## INSTRUCTIONS FOR THE TASK
Copy exactly the stretch of data below from the line with "This screenshot has height=641, width=1623." through the line with "This screenshot has height=570, width=862.", including both of those lines.

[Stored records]

○ ○ ○ ○

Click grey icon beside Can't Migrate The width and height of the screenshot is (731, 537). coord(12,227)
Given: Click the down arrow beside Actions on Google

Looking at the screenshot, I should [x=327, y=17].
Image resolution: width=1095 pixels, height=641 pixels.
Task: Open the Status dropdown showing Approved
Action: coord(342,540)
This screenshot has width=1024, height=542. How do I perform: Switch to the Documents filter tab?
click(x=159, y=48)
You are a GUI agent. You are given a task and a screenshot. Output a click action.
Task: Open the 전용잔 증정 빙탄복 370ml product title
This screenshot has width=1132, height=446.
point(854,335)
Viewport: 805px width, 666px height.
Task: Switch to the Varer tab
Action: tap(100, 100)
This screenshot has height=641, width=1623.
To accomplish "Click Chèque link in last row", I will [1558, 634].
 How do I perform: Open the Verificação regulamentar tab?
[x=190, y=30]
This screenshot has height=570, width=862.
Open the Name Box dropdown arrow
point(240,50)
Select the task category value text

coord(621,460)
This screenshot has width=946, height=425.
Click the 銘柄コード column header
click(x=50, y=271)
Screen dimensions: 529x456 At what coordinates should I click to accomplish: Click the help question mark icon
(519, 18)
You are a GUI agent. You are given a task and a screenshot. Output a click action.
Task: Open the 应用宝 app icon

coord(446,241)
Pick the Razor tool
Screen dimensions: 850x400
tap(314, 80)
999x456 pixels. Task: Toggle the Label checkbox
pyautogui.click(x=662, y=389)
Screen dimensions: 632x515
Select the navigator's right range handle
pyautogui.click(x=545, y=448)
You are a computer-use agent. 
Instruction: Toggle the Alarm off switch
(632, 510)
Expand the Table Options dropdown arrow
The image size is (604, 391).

○ ○ ○ ○

## ANSWER BOX
This screenshot has height=641, width=1623.
To accomplish "Click Chèque link in last row", I will [1558, 634].
 How do I perform: Open the Verificação regulamentar tab?
[x=190, y=30]
This screenshot has height=570, width=862.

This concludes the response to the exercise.